[Stored data entries]

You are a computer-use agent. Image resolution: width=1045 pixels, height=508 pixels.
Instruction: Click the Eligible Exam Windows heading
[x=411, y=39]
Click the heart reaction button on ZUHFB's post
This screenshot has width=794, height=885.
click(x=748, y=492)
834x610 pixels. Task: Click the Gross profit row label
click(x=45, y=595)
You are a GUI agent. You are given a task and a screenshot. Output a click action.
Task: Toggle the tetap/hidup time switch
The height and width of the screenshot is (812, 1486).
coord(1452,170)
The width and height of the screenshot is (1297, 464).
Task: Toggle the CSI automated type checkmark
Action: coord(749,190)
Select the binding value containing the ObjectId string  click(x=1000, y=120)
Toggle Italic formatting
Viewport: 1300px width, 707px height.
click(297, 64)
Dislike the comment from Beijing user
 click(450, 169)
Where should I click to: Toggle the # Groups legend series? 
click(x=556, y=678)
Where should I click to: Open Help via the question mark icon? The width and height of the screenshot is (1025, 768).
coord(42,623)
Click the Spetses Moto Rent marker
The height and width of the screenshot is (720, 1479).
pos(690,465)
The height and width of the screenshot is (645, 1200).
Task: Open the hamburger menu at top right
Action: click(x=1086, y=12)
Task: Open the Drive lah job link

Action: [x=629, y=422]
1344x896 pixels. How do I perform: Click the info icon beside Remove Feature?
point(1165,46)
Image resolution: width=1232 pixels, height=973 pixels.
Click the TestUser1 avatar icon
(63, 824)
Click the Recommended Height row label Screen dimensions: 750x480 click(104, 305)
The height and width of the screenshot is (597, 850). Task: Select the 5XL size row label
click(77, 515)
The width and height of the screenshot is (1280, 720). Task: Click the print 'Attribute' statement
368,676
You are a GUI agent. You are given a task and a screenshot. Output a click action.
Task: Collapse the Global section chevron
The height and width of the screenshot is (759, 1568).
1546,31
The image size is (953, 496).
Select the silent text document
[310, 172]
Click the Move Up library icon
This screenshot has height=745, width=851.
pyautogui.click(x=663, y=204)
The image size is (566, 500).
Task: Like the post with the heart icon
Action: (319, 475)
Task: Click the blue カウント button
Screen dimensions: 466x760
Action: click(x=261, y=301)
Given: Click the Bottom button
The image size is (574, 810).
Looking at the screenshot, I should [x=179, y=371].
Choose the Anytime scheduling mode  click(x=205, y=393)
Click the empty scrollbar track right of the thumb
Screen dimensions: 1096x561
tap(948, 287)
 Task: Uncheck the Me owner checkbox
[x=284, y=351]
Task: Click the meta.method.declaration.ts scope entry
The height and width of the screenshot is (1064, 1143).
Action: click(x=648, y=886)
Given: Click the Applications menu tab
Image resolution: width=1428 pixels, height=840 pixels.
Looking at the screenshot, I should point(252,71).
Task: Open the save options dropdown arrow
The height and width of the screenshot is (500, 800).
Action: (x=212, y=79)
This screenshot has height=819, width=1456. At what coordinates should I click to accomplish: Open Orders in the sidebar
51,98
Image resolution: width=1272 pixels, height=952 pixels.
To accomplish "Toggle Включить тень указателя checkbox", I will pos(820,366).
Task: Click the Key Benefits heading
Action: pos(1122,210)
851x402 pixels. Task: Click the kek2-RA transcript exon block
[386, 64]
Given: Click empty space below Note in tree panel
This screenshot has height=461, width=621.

Work to be completed:
Repeat every line of the data verbatim.

Exercise output:
You are a computer-use agent. Image resolution: width=1045 pixels, height=508 pixels.
Instruction: Click the Eligible Exam Windows heading
[x=411, y=39]
Click the heart reaction button on ZUHFB's post
This screenshot has width=794, height=885.
click(x=748, y=492)
834x610 pixels. Task: Click the Gross profit row label
click(x=45, y=595)
You are a GUI agent. You are given a task and a screenshot. Output a click action.
Task: Toggle the tetap/hidup time switch
The height and width of the screenshot is (812, 1486).
coord(1452,170)
The width and height of the screenshot is (1297, 464).
Task: Toggle the CSI automated type checkmark
Action: coord(749,190)
Select the binding value containing the ObjectId string  click(x=1000, y=120)
Toggle Italic formatting
Viewport: 1300px width, 707px height.
click(297, 64)
Dislike the comment from Beijing user
 click(450, 169)
Where should I click to: Toggle the # Groups legend series? 
click(x=556, y=678)
Where should I click to: Open Help via the question mark icon? The width and height of the screenshot is (1025, 768).
coord(42,623)
Click the Spetses Moto Rent marker
The height and width of the screenshot is (720, 1479).
pos(690,465)
The height and width of the screenshot is (645, 1200).
Task: Open the hamburger menu at top right
Action: click(x=1086, y=12)
Task: Open the Drive lah job link

Action: [x=629, y=422]
1344x896 pixels. How do I perform: Click the info icon beside Remove Feature?
point(1165,46)
Image resolution: width=1232 pixels, height=973 pixels.
Click the TestUser1 avatar icon
(63, 824)
Click the Recommended Height row label Screen dimensions: 750x480 click(104, 305)
The height and width of the screenshot is (597, 850). Task: Select the 5XL size row label
click(77, 515)
The width and height of the screenshot is (1280, 720). Task: Click the print 'Attribute' statement
368,676
You are a GUI agent. You are given a task and a screenshot. Output a click action.
Task: Collapse the Global section chevron
The height and width of the screenshot is (759, 1568).
1546,31
The image size is (953, 496).
Select the silent text document
[310, 172]
Click the Move Up library icon
This screenshot has height=745, width=851.
pyautogui.click(x=663, y=204)
The image size is (566, 500).
Task: Like the post with the heart icon
Action: (319, 475)
Task: Click the blue カウント button
Screen dimensions: 466x760
Action: click(x=261, y=301)
Given: Click the Bottom button
The image size is (574, 810).
Looking at the screenshot, I should [x=179, y=371].
Choose the Anytime scheduling mode  click(x=205, y=393)
Click the empty scrollbar track right of the thumb
Screen dimensions: 1096x561
tap(948, 287)
 Task: Uncheck the Me owner checkbox
[x=284, y=351]
Task: Click the meta.method.declaration.ts scope entry
The height and width of the screenshot is (1064, 1143).
Action: click(x=648, y=886)
Given: Click the Applications menu tab
Image resolution: width=1428 pixels, height=840 pixels.
Looking at the screenshot, I should point(252,71).
Task: Open the save options dropdown arrow
The height and width of the screenshot is (500, 800).
Action: (x=212, y=79)
This screenshot has height=819, width=1456. At what coordinates should I click to accomplish: Open Orders in the sidebar
51,98
Image resolution: width=1272 pixels, height=952 pixels.
To accomplish "Toggle Включить тень указателя checkbox", I will pos(820,366).
Task: Click the Key Benefits heading
Action: pos(1122,210)
851x402 pixels. Task: Click the kek2-RA transcript exon block
[386, 64]
Given: Click empty space below Note in tree panel
This screenshot has height=461, width=621.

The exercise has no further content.